## SUPPLIED INFORMATION
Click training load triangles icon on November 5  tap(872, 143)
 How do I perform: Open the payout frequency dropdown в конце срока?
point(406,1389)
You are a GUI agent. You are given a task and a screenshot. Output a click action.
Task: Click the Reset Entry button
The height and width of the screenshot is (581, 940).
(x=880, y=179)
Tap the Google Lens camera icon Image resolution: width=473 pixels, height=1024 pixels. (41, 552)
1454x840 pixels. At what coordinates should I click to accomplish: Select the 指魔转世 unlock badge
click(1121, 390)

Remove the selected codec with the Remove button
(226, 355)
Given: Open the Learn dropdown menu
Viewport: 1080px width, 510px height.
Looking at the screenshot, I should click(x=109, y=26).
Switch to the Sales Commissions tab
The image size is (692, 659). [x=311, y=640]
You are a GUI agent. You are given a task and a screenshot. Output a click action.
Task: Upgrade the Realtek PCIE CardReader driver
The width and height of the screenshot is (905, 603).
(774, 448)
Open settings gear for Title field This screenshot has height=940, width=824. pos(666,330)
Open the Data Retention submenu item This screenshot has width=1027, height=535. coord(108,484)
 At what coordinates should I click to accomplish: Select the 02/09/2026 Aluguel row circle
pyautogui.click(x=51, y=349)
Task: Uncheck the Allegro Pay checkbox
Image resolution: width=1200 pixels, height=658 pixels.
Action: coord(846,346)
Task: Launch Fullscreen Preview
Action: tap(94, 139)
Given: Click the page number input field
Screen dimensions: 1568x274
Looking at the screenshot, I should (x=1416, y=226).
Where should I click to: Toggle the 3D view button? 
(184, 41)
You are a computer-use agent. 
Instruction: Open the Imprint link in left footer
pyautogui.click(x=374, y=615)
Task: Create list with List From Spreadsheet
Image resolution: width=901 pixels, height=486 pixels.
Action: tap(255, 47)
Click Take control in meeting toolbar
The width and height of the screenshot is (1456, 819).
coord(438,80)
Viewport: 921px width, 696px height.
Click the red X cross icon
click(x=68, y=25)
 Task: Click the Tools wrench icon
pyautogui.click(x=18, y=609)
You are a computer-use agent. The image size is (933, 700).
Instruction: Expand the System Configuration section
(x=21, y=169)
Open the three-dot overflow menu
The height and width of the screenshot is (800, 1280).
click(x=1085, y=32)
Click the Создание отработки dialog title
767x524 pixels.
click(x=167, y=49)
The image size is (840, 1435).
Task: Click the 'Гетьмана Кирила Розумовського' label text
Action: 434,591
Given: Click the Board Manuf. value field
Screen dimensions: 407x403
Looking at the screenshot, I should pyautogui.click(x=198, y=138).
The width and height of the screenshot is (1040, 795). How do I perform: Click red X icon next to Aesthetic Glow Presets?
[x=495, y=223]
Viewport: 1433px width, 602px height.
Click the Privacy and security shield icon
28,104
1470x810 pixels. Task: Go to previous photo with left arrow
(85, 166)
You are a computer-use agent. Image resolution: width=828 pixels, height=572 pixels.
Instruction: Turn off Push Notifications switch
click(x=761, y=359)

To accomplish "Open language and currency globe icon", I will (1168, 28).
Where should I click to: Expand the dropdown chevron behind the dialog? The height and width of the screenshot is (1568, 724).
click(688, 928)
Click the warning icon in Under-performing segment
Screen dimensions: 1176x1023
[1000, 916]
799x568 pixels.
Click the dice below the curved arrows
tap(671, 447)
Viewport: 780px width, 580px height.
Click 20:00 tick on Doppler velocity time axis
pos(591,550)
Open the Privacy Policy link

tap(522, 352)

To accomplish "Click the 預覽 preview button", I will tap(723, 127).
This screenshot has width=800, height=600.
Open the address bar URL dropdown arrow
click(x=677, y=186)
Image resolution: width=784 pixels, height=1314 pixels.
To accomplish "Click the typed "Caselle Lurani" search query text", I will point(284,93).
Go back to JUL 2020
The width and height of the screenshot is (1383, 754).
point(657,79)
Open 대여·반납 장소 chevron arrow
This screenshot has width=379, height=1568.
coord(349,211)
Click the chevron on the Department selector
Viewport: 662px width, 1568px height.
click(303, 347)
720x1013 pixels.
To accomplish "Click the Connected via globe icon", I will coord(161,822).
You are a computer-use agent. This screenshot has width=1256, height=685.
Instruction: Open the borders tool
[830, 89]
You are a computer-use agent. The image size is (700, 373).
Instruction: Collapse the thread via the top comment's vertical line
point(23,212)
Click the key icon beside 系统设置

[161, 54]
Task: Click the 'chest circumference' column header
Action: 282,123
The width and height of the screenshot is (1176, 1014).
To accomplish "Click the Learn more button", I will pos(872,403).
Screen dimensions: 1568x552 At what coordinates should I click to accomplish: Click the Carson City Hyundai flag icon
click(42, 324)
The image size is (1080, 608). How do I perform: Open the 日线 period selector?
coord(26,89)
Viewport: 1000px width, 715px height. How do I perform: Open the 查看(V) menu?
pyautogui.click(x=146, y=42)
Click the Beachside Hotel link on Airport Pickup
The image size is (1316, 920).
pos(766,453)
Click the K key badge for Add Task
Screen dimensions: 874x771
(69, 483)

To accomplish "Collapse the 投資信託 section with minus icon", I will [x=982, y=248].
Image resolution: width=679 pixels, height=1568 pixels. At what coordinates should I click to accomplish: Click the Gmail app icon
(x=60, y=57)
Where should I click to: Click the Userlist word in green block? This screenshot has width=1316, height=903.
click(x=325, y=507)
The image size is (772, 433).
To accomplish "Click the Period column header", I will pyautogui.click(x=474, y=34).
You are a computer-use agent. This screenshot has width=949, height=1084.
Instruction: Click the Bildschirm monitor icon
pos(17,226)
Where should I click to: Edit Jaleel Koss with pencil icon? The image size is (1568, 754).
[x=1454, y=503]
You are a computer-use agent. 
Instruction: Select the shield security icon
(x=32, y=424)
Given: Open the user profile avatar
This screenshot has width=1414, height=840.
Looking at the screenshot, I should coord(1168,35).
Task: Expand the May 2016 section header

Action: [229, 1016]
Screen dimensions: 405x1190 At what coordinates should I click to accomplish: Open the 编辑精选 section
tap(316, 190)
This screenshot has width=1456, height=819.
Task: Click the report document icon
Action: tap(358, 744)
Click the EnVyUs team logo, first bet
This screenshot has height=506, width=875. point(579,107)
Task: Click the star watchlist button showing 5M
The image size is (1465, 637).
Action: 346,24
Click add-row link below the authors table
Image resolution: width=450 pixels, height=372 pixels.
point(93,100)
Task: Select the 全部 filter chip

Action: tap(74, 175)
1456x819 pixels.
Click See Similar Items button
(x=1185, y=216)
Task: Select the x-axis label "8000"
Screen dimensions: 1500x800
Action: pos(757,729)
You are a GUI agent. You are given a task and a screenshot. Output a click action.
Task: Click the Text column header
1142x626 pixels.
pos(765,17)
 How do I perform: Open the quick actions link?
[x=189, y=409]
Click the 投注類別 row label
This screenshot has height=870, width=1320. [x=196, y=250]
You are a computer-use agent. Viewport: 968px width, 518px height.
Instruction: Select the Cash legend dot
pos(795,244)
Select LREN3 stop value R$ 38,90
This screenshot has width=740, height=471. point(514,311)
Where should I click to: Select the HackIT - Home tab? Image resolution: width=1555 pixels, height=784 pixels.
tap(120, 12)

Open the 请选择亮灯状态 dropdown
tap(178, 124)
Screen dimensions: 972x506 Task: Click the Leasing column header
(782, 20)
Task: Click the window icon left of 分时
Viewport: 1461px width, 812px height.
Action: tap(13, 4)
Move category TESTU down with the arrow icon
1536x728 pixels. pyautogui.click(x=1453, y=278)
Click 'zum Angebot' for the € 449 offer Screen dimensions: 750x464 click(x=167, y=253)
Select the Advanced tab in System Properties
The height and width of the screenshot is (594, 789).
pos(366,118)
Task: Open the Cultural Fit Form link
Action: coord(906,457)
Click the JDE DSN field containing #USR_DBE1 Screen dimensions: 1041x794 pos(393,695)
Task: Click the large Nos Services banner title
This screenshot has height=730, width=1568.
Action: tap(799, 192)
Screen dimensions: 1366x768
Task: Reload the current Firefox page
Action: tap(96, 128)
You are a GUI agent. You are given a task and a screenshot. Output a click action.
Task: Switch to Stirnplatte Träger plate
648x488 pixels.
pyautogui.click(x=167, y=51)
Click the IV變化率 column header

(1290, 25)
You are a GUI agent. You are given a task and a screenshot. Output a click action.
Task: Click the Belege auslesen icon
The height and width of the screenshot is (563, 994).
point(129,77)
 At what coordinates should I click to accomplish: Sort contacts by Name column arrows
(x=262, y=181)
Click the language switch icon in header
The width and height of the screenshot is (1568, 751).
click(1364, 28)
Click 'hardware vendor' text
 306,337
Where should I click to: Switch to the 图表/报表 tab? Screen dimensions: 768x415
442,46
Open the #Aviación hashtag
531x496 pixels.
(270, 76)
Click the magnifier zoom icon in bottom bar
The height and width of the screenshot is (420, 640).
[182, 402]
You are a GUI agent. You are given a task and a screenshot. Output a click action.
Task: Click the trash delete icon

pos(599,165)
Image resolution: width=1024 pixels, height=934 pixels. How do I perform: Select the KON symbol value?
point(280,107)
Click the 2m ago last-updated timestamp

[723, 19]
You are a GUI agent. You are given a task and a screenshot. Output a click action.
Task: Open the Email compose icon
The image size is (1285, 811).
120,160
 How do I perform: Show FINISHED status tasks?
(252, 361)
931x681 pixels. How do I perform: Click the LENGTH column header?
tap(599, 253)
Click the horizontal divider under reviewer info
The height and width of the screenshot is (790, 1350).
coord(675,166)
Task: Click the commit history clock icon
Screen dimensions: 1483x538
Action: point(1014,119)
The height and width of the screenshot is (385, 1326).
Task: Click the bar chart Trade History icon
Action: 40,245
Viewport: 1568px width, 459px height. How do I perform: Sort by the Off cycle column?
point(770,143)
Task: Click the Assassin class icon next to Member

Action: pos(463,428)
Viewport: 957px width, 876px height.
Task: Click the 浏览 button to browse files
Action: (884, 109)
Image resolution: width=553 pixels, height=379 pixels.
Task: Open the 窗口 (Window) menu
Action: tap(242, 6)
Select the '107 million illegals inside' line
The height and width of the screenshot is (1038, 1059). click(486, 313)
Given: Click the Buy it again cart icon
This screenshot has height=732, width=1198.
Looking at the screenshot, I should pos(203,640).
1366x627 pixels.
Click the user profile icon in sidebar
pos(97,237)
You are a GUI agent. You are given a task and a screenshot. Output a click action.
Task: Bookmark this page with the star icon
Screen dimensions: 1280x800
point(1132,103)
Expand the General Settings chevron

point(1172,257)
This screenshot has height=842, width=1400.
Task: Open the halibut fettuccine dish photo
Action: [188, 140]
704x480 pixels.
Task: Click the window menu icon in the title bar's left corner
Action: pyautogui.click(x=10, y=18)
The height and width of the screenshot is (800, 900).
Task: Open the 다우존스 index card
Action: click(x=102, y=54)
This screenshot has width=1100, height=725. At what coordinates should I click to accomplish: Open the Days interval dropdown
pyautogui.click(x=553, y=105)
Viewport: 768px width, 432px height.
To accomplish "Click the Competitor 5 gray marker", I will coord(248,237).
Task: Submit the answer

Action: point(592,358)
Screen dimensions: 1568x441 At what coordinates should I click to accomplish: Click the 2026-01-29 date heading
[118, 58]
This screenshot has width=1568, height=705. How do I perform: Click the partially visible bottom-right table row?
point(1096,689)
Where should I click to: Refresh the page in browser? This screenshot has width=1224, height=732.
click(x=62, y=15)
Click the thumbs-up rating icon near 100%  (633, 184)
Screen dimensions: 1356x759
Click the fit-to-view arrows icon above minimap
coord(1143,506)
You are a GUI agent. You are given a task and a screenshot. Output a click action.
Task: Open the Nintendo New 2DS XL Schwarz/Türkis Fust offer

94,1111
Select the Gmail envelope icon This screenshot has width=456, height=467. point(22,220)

## DIRECTIONS FOR THIS TASK
Could you write out exactly the lines above, starting at the first one and ending with the line that has "Viewport: 921px width, 696px height."?

## OUTPUT OF THE TASK
Click training load triangles icon on November 5  tap(872, 143)
 How do I perform: Open the payout frequency dropdown в конце срока?
point(406,1389)
You are a GUI agent. You are given a task and a screenshot. Output a click action.
Task: Click the Reset Entry button
The height and width of the screenshot is (581, 940).
(x=880, y=179)
Tap the Google Lens camera icon Image resolution: width=473 pixels, height=1024 pixels. (41, 552)
1454x840 pixels. At what coordinates should I click to accomplish: Select the 指魔转世 unlock badge
click(1121, 390)

Remove the selected codec with the Remove button
(226, 355)
Given: Open the Learn dropdown menu
Viewport: 1080px width, 510px height.
Looking at the screenshot, I should click(x=109, y=26).
Switch to the Sales Commissions tab
The image size is (692, 659). [x=311, y=640]
You are a GUI agent. You are given a task and a screenshot. Output a click action.
Task: Upgrade the Realtek PCIE CardReader driver
The width and height of the screenshot is (905, 603).
(774, 448)
Open settings gear for Title field This screenshot has height=940, width=824. pos(666,330)
Open the Data Retention submenu item This screenshot has width=1027, height=535. coord(108,484)
 At what coordinates should I click to accomplish: Select the 02/09/2026 Aluguel row circle
pyautogui.click(x=51, y=349)
Task: Uncheck the Allegro Pay checkbox
Image resolution: width=1200 pixels, height=658 pixels.
Action: coord(846,346)
Task: Launch Fullscreen Preview
Action: tap(94, 139)
Given: Click the page number input field
Screen dimensions: 1568x274
Looking at the screenshot, I should (x=1416, y=226).
Where should I click to: Toggle the 3D view button? 
(184, 41)
You are a computer-use agent. 
Instruction: Open the Imprint link in left footer
pyautogui.click(x=374, y=615)
Task: Create list with List From Spreadsheet
Image resolution: width=901 pixels, height=486 pixels.
Action: tap(255, 47)
Click Take control in meeting toolbar
The width and height of the screenshot is (1456, 819).
coord(438,80)
Viewport: 921px width, 696px height.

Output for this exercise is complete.